# pine trees



## JonMikal (Jan 25, 2006)

one of my favs from yesterday's trek


----------



## MommyOf4Boys (Jan 25, 2006)

that is gorgeous JM!!!  You guys are really going to have to teach me how to use mine!  I took a shot yesterday that is just unworkable but would have been a great photo.  
Joe was trying to help tell me how to get nice clear photos...Is it best to shoot in the shade?


----------



## PachelbelsCanon350D (Jan 25, 2006)

WOW!! I neeeeed one of those filters.  That is so gorgeous.....surreal. Excellent shot.
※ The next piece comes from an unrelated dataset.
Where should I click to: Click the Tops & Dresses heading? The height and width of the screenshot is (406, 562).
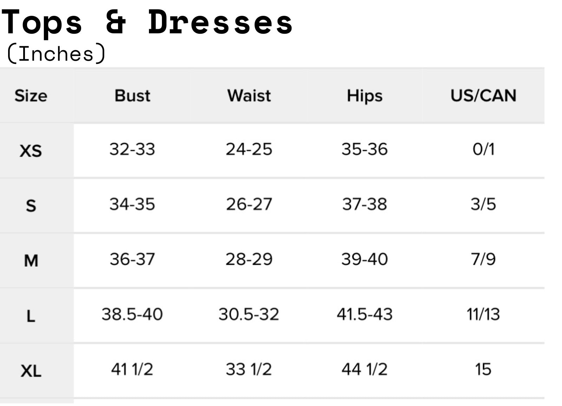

What filter is used?


----------



## woodsac (Jan 25, 2006)

Beautiful!!!


----------



## Chiller (Jan 25, 2006)

Awesome Jon.

:cry: I want one of those filters


----------



## Arch (Jan 25, 2006)

superb picture, love the softness. what kind of tree is that?


----------



## omeletteman (Jan 25, 2006)

WOW. All I gots to say.


----------



## Arch (Jan 25, 2006)

ignore my question....its called pine trees....duh


----------



## Hair_MD (Jan 25, 2006)

Thats an incredible shot.


----------



## clarinetJWD (Jan 25, 2006)

Unbelievable, Jon.  I've never seen an IR photo with such a sense of depth!  Mine always seem a bit flat.  Just gorgeous.
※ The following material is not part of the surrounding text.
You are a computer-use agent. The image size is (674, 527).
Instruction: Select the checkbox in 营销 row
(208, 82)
I wish I could've been there!  Damn rehearsal


----------



## anicole (Jan 25, 2006)

I run out of adjectives for your posts ...  
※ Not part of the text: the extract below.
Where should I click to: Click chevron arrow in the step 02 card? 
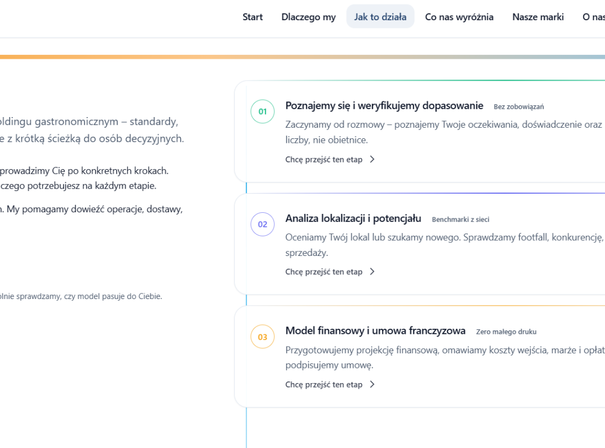372,272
But WOW!  (actually, that's an interjection ... but whatever!)

Nice!!!


----------



## photo gal (Jan 25, 2006)

Very pretty!  : )


----------



## Mansi (Jan 25, 2006)

love the dream-like quality about the shot... nice muted colors
thanks for sharing :thumbsup:


----------



## Calliope (Jan 25, 2006)

ooohh, i like this one.  I agree with ClarinetJWD, it does have a nice sense of depth.  

:hail:


----------



## JonMikal (Jan 25, 2006)

Calliope said:
			
		

> ooohh, i like this one. I agree with ClarinetJWD, it does have a nice sense of depth.
> 
> :hail:


 
with all these winks and hearts, i'll be afraid to come home :mrgreen: 

thanks mods for moving.


----------



## Raymond J Barlow (Jan 25, 2006)

cool shot, amazing.. looks almost 3D.. how long was this exposure?


----------



## scoob (Jan 25, 2006)

cool shot!! love the sky :thumbup:


----------



## Billy Webb (Jan 25, 2006)

what a novel approach to ir.... i would have never considered this type of composition.... but dammit if this just dont blow me away.... i really love the mostion blur of the tree and the clouds... awsome post work to!


----------



## WildBill (Jan 25, 2006)

Wow, I thought it was snow at first. 
Nice job!


  Bill


----------



## JOAT (Jan 25, 2006)

Raymond J Barlow said:
			
		

> cool shot, amazing.. looks almost 3D.. how long was this exposure?



That's what I was thinking it looks like the clouds are moving. Very nice effect.


----------



## JonK (Jan 25, 2006)

very, very cool jm...you've managed to wow me with an IR(i'm assuming it is one or a pseudo IR shot) shot...something I've never really been into.
Keep up the awesome work


----------



## JonMikal (Jan 25, 2006)

Raymond J Barlow said:
			
		

> cool shot, amazing.. looks almost 3D.. how long was this exposure?


 
6 sec ~ f/22

thanks for the continued comments everyone!


----------



## JonMikal (Jan 25, 2006)

JonK said:
			
		

> IR(i'm assuming it is one or a pseudo IR shot)


 
IR filter on digital  

thanks Jon


----------



## kelox (Jan 25, 2006)

pretty sweet, making me rethink the whole IR filter. R72 or R90?


----------



## aprilraven (Jan 26, 2006)

makes me think of lord of the rings.... love the dreamy quality to it....

this stuff is real interesting...


----------



## bantor (Jan 26, 2006)

Stunning really.  Love the depth you have captured. Great shot.


----------



## AIRIC (Jan 26, 2006)

Whoa dude! Very, very cool! :thumbsup::thumbsup:

Eric


----------



## pursuer (Jan 28, 2006)

Damn, I can't see it


----------